- Task to carry out -
From the first line to the last, output the material exactly.

- Records shown -
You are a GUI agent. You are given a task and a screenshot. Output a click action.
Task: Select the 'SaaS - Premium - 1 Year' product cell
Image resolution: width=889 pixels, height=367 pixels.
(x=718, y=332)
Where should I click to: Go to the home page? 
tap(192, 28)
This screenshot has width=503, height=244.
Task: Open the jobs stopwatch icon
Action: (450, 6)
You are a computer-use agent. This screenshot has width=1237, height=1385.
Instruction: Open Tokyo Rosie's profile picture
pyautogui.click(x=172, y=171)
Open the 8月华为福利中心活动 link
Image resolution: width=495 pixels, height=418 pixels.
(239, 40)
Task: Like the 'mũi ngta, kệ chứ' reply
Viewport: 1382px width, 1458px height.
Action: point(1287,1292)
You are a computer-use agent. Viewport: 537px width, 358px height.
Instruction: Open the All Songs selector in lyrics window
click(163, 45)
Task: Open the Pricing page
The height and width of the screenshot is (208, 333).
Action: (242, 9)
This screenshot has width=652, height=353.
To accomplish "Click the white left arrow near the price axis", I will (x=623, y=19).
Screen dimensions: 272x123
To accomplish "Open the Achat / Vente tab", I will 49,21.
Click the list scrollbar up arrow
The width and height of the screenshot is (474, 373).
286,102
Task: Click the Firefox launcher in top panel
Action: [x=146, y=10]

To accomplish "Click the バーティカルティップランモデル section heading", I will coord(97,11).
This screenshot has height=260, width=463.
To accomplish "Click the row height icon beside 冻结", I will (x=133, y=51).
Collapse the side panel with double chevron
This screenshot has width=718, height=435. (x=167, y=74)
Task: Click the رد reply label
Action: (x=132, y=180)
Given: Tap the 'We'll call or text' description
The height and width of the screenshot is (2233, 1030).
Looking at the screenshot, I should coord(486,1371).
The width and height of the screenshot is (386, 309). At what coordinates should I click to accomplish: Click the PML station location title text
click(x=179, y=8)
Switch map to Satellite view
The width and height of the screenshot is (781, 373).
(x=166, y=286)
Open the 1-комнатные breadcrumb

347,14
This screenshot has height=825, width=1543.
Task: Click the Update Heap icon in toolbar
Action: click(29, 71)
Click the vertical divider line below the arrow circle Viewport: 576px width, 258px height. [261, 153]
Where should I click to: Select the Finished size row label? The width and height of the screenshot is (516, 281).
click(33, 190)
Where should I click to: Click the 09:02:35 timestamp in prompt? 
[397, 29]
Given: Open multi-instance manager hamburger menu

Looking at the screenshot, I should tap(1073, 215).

- Solution for this exercise -
You are a GUI agent. You are given a task and a screenshot. Output a click action.
Task: Select the 'SaaS - Premium - 1 Year' product cell
Image resolution: width=889 pixels, height=367 pixels.
(x=718, y=332)
Where should I click to: Go to the home page? 
tap(192, 28)
This screenshot has width=503, height=244.
Task: Open the jobs stopwatch icon
Action: (450, 6)
You are a computer-use agent. This screenshot has width=1237, height=1385.
Instruction: Open Tokyo Rosie's profile picture
pyautogui.click(x=172, y=171)
Open the 8月华为福利中心活动 link
Image resolution: width=495 pixels, height=418 pixels.
(239, 40)
Task: Like the 'mũi ngta, kệ chứ' reply
Viewport: 1382px width, 1458px height.
Action: point(1287,1292)
You are a computer-use agent. Viewport: 537px width, 358px height.
Instruction: Open the All Songs selector in lyrics window
click(163, 45)
Task: Open the Pricing page
The height and width of the screenshot is (208, 333).
Action: (242, 9)
This screenshot has width=652, height=353.
To accomplish "Click the white left arrow near the price axis", I will (x=623, y=19).
Screen dimensions: 272x123
To accomplish "Open the Achat / Vente tab", I will 49,21.
Click the list scrollbar up arrow
The width and height of the screenshot is (474, 373).
286,102
Task: Click the Firefox launcher in top panel
Action: [x=146, y=10]

To accomplish "Click the バーティカルティップランモデル section heading", I will coord(97,11).
This screenshot has height=260, width=463.
To accomplish "Click the row height icon beside 冻结", I will (x=133, y=51).
Collapse the side panel with double chevron
This screenshot has width=718, height=435. (x=167, y=74)
Task: Click the رد reply label
Action: (x=132, y=180)
Given: Tap the 'We'll call or text' description
The height and width of the screenshot is (2233, 1030).
Looking at the screenshot, I should coord(486,1371).
The width and height of the screenshot is (386, 309). At what coordinates should I click to accomplish: Click the PML station location title text
click(x=179, y=8)
Switch map to Satellite view
The width and height of the screenshot is (781, 373).
(x=166, y=286)
Open the 1-комнатные breadcrumb

347,14
This screenshot has height=825, width=1543.
Task: Click the Update Heap icon in toolbar
Action: click(29, 71)
Click the vertical divider line below the arrow circle Viewport: 576px width, 258px height. [261, 153]
Where should I click to: Select the Finished size row label? The width and height of the screenshot is (516, 281).
click(33, 190)
Where should I click to: Click the 09:02:35 timestamp in prompt? 
[397, 29]
Given: Open multi-instance manager hamburger menu

Looking at the screenshot, I should tap(1073, 215).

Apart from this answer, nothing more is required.